À Chicago comme à Winterset, l’enjeu pour Rebecca Fons est de concilier une programmation excitante avec la nécessité d’attirer ces financements. Programmer pour soi n’a pas de sens : il s’agit de trouver un équilibre basé sur la compréhension des différents publics. Mais l’expérience montre que ces publics sont le plus souvent curieux. Les amener à sortir de leurs habitudes, c’est leur faire comprendre que le cinéma peut prendre des formes différentes, qu’il est important de faire vivre.

Regards d’enfants, regards d’adultes – Accueillir les émotions pour accompagner les œuvres

Conférence par Olivier Mascaro, chercheur en psychologie du développement au CNRS. Il travaille sur les fondements sociaux de l’apprentissage, comme les mécanismes que les nourrissons et jeunes enfants utilisent pour se représenter leur environnement social et interagir avec autrui, notamment en contexte communicatif.
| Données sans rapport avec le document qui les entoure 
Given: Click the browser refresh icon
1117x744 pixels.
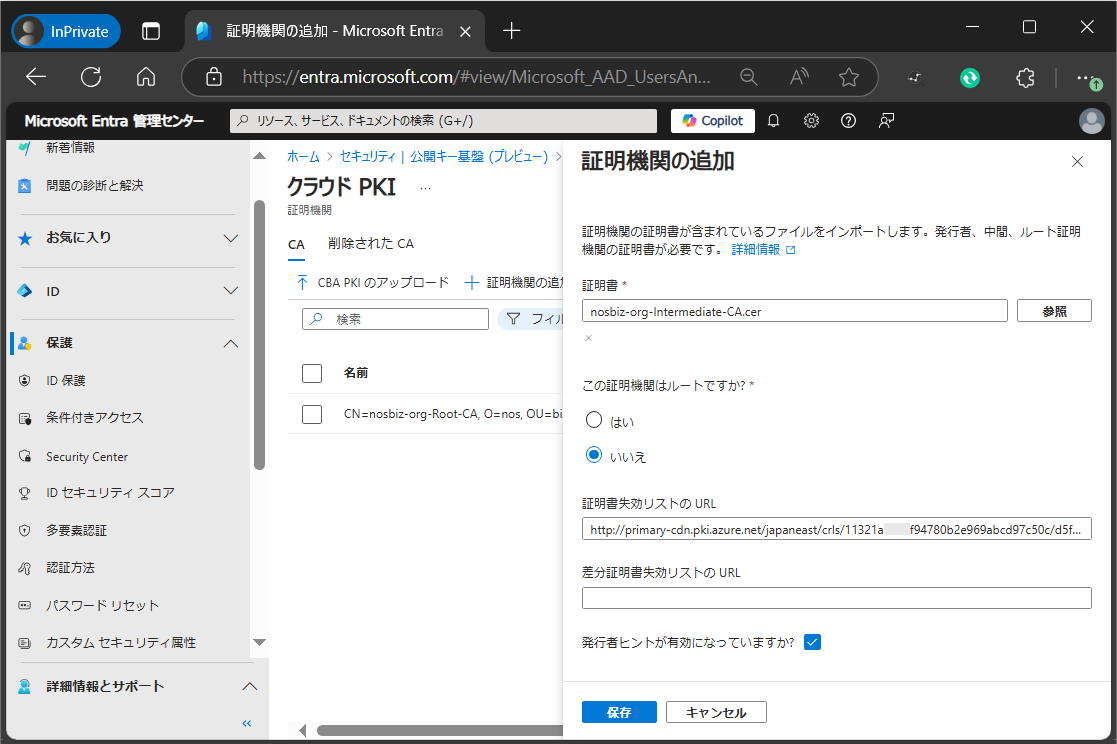Looking at the screenshot, I should [x=91, y=77].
Le cinéma met les enfants en position d’observateurs, face à des contenus (souvent) fictifs, en contexte social. Chacune de ces composantes peut être vectrice d’apprentissage. Dès leur plus jeune âge, les enfants utilisent ce qu’il.elle.s observent à l’écran pour apprendre. Il.elle.s développent tôt des compétences pour distinguer la réalité de la fiction, et les appliquent aux films et images. Enfin, le cinéma peut être le support d’échanges réciproques entre spectateur.rice.s, permettant ainsi aux enfants d’apprendre des adultes et aux adultes d’apprendre à mieux comprendre le point de vue des enfants.

CONSULTER LA CAPTATION DE LA CONFÉRENCE

 

Table ronde avec Clara Iparraguirre, déléguée générale d’Étonnant Cinéma, Oumama Lahmar et Ahlem Boussebaa, participantes à un atelier de programmation pour les parents proposé par Étonnant cinéma, Julie Latrille, directrice de la crèche départementale des Granges à Vitry-sur-Seine, Richard Stencel, programmateur jeune public du cinéma Les Toiles à Saint-Gratien.

Animée par Anne-Sophie Lepicard, autrice radiophonique et formatrice indépendante en cinéma.

Les recherches et dispositifs menés dans le domaine de l’éducation à l’image dans la dernière  décennie montrent une attention croissante portée au public des tout-petits. En témoignent les actions menées par l’association Cinémas 93, la programmation des festivals jeune public, la constitution par les distributeur.ice.s de programmes adaptés aux très jeunes spectateur.e.s, ou encore un dispositif d’éducation au cinéma comme Maternelle au cinéma. Cela implique une multiplication des regards d’adultes sur le fait de montrer des films aux très jeunes enfants – adultes qui sont amené.e.s à former des idées sur cet acte, à s’interroger, présupposer, projeter, se projeter. Que faire de ces interrogations et de ses propres appréhensions quand on choisit un film ? Que craignons-nous précisément ?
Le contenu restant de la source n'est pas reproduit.